##### PASSAGE GIVEN #####
Freelancing from Germany in the US

This post is for anyone who plans to work for a US company as a freelancer, living in Germany. It assumes that you’re already registered as a freelancer in Germany. As you should be used to, a blog post is no replacement for proper legal advice.

The good news: You don’t need any permits to freelance from Germany for US companies. That doesn’t apply anymore when you travel to the US, see below for some details.

To start with: What about taxes?

Taxes

In short: You only pay income tax in Germany. You don’t add VAT (Umsatzsteuer/USt), like you would for german clients, and you don’t pay any taxes in the US.

The legal base for that is an agreement between Germany and the US from 1989 that intends to avoid double taxing. The german law that puts the agreement into practice is called “Abkommen vom 29. August 1989 zwischen der Bundesrepublik Deutschland und den Vereinigten Staaten von Amerika zur Vermeidung der Doppelbesteuerung und zur Verhinderung der Steuerverkürzung auf dem Gebiet der Steuern vom Einkommen und vom Vermögen und einiger anderer Steuern”. I’ve looked up the page that has the full text of the agreement, the law text and a few change document (patches!) for you. The relevant article of the agreement itself is article 7, “Business Profits”.

As for why you don’t have to charge and pay Umsatzsteuer for US clients: I can’t tell you where exactly that’s regulated. Though there’s a multi-language phone support service, established by a cooperation between  Germany, Netherlands and Belgium. You can find the free local phone number for each country on their page here. I called there back in 2010 when I was starting my freelance career and called there again today to check if the service is still up and running. You’re likely to talk to someone from the Netherlands first (they speak german, too), but you can leave a number for a german colleague to call you back. I got the information about the Doppelbesteuerungsabkommen (DBA) from there, while my german tax consultant had no clue.

How to get paid

Before you start your first project with a client from the US, you need to agree on how to get paid. There are a two important descisions: What currency are you getting paid in? How will you get your money?

For the currency you can agree on a hourly rate (or whatever you do) in USD. In this case, whenever the exchange rate between USD and EUR changes, you end up with more or less money then you originally planned with. This can be both good and bad. You risk getting paid less, with the chance of getting paid more. The alternative is to get paid in EUR. That moves the exchange rate gamble to your client, since there’s no way to completely avoid it. On newer projects I recently tend to ask to get paid in EUR, so far no client had a problem with that.

Either way, next up is figuring out how to actually get your money. While PayPal works for small amounts, their percentage-based fee gets really expensive when invoicing a full month of work. At a rate of 50€ per hour you’d invoice 8000€ for a full month of work, which means several hundred Euros in PayPal fees. In that case, wire transfers through old school banks are a lot cheaper. They will also charge you, usually on both ends, but at least in my experience so far, they only charge a fixed price based on fixed thresholds. For example, anything below 5000€ would cost you 20€, anything below 20.000€ would costs you 50€. The actual numbers depend on the bank. In practice, there’s still a lot of variations: On one project, I invoiced in USD and eventually an amount in EUR landed on my business bank account. Inbetween, both banks charged fees and converted from USD to EUR. On another project, I invoiced in EUR and got exactly the amount I invoiced. I’m not sure how exactly that worked and how much my client ended up paying on top, or if they just used a less greedy bank, but it worked pretty well for me. In general, ask your client to spend some time researching options, both to speed up the transfer and to reduce costs for you and them.
#####
> [WHAT THIS EXERCISE ASKS]
1. Reproduce the passage of the post on freelancing from Germany for US companies from "To start with: What" up to and including "taxes in the US.".
2. In the post on freelancing from Germany for US companies, which article of the 1989 agreement between Germany and the US is named as the relevant one?
##### GIVEN DATA #####
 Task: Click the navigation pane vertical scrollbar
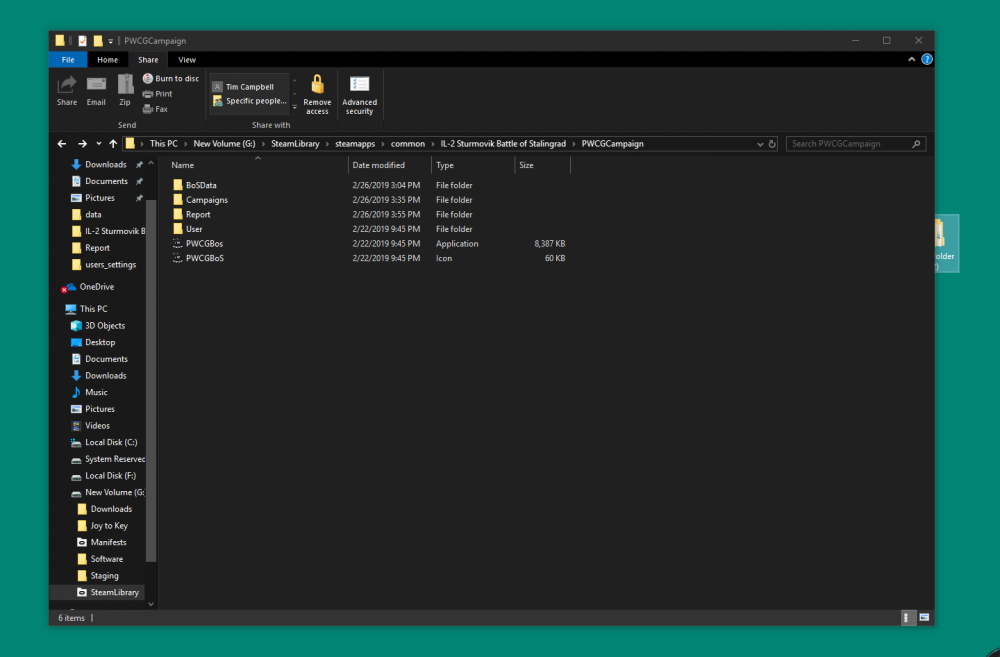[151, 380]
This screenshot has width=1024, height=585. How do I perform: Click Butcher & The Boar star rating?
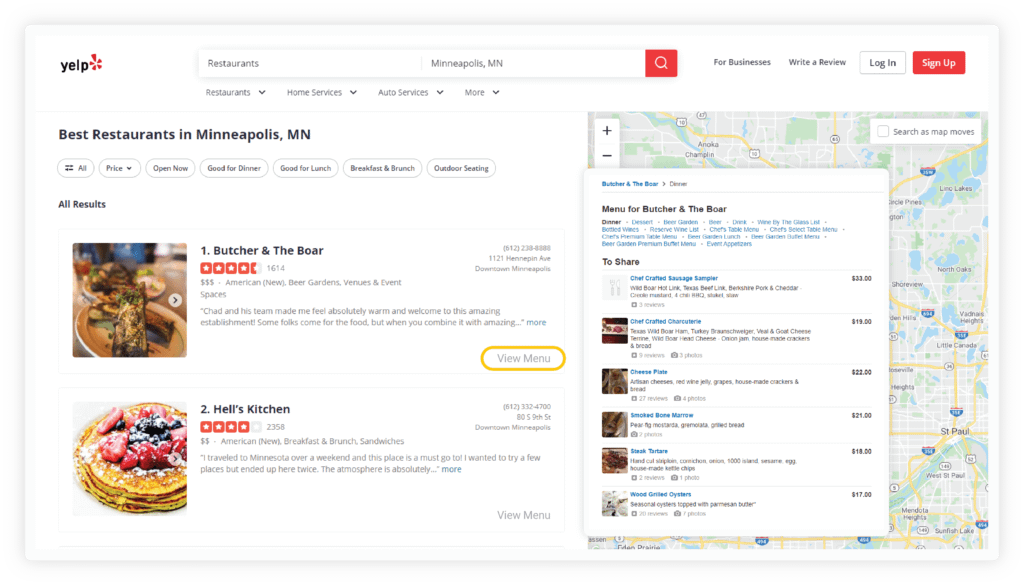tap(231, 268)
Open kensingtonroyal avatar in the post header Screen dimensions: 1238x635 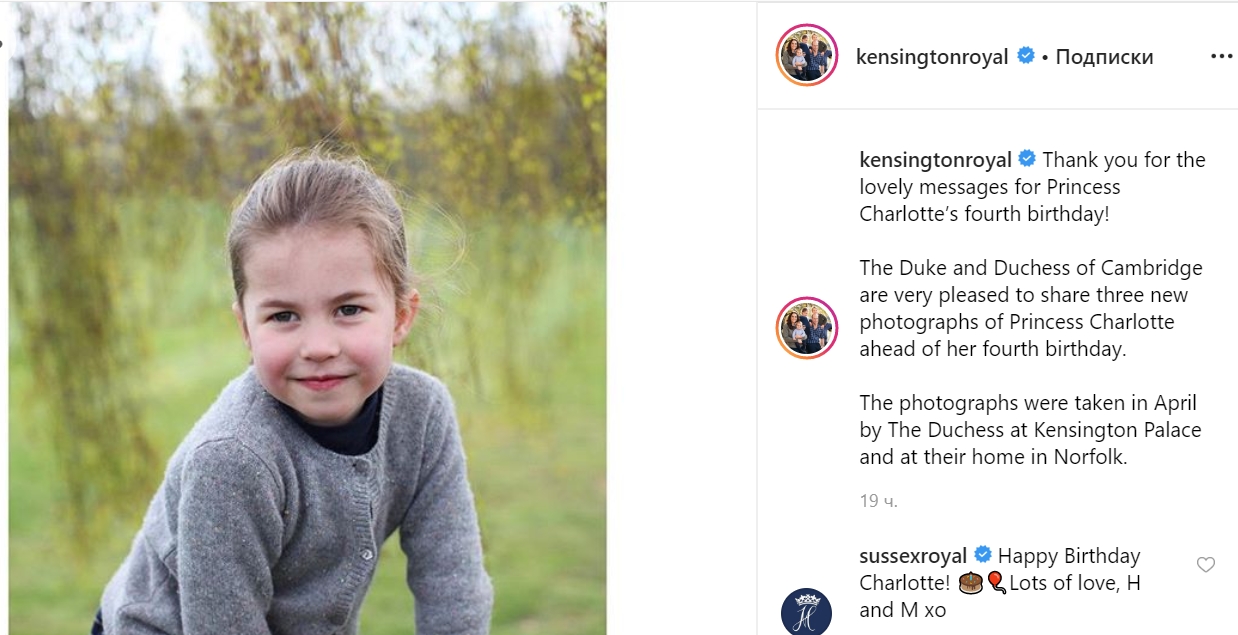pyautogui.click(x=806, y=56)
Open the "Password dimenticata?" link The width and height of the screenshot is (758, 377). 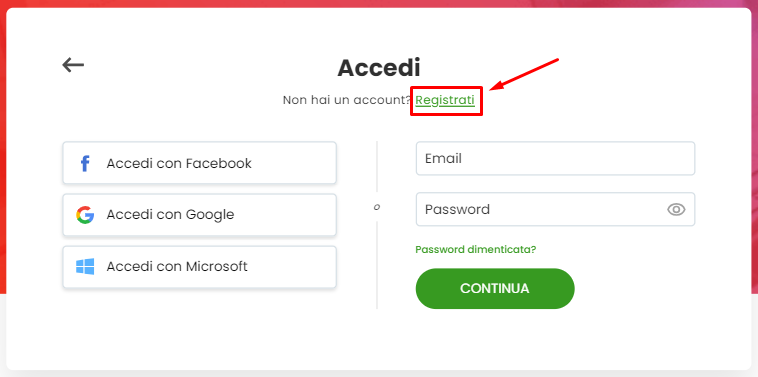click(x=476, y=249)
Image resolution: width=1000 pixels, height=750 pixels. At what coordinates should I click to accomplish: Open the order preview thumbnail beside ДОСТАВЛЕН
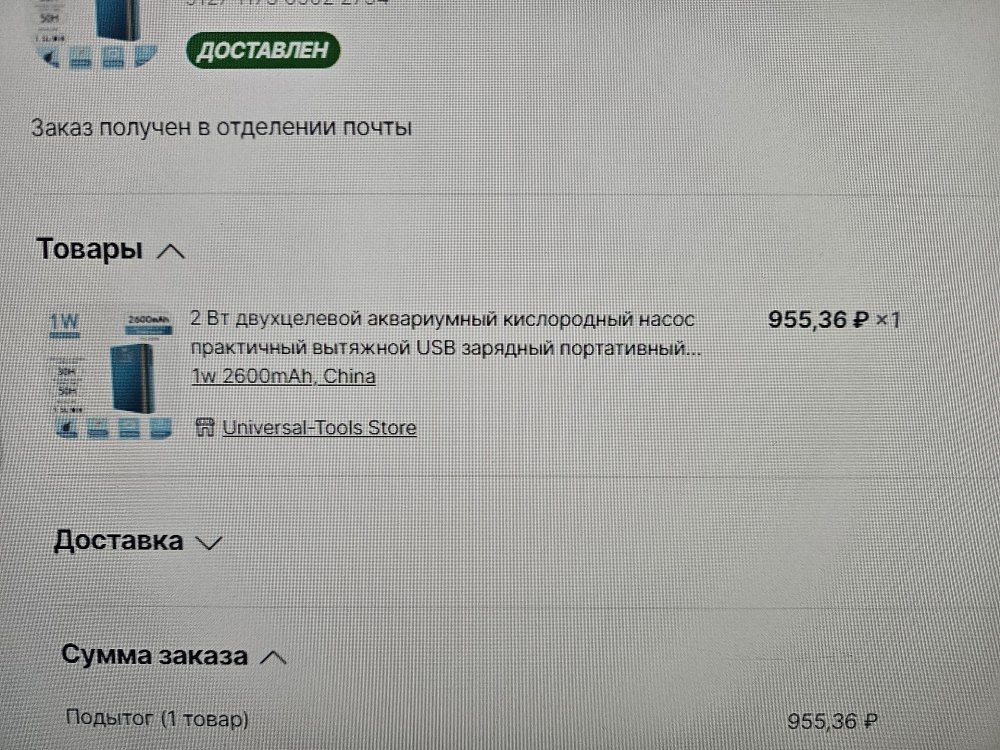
#####
> [RESPONSES]
1.
To start with: What about taxes?

Taxes

In short: You only pay income tax in Germany. You don’t add VAT (Umsatzsteuer/USt), like you would for german clients, and you don’t pay any taxes in the US.

2. Article 7, "Business Profits."